Cette année marque les 150 de la Commune de Paris, cette première révolution prolétarienne dans l’histoire, lorsque la classe ouvrière parisienne est « montée à l’assaut du ciel », détenu le pouvoir pendant 72 jours et donné une première préfiguration d’une société nouvelle. Notre Parti avait organisé – à défaut d’un événement public digne de ce nom – un live Facebook. Or, 150 ans plus tard, la Commune demeure toujours une référence, une source d’inspiration. Comme l’écrivait Lénine :

 

« L’œuvre de la Commune n’est pas morte ; elle vit jusqu’à présent en chacun de nous. La cause de la Commune est celle de la révolution sociale, celle de l’émancipation politique et économique totale des travailleurs, celle du prolétariat mondial. En ce sens, elle est immortelle »

 

La voie sur laquelle les communards avaient accompli les premiers pas reste celle que nous sommes déterminés à suivre. Les échecs et les faiblesses mêmes de la Commune ont permis d’affiner la théorie marxiste de l’État et de la révolution, et ont eu leur importance dans la définition de la nature et des tâches du parti de type nouveau, le parti communiste.
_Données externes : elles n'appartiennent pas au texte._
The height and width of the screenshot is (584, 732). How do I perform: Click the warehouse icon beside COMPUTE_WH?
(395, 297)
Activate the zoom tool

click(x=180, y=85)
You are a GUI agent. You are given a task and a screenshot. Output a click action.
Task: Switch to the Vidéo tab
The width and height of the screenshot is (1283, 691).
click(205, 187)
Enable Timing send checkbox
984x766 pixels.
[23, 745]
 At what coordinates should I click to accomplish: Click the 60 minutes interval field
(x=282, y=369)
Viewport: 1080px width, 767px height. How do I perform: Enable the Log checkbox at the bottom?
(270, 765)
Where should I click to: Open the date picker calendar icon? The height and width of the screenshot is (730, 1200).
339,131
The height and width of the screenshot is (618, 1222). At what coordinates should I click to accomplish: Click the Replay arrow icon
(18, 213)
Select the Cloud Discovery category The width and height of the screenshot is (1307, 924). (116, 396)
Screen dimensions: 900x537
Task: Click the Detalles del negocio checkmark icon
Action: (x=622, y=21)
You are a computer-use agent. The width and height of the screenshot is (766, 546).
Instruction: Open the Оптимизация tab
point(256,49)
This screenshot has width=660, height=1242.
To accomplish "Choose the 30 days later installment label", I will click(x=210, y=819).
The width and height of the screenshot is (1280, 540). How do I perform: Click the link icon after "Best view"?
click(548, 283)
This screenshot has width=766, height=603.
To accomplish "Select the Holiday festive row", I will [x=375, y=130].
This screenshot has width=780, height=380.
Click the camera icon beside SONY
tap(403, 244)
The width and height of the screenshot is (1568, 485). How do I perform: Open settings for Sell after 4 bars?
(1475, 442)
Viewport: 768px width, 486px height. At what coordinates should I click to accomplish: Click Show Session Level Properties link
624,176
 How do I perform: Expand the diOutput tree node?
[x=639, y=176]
C’est un héritage qui reste aujourd’hui le nôtre, et auquel nous devons rester fidèles.

 

Lénine disait à la veille de la Grande Révolution Socialiste d’Octobre à propos du Parti bolchévique, calomnié alors par presse bourgeoise et la « gauche » conciliatrice : « Nous avons foi en lui, il est l’intelligence, l’honneur et la conscience de notre époque ». Toutes proportions gardées, nous devons nous efforcer d’être à la hauteur de ces exigences, pour que notre Parti puisse remplir son rôle historique : le renversement du capitalisme et la construction d’une nouvelle société socialiste.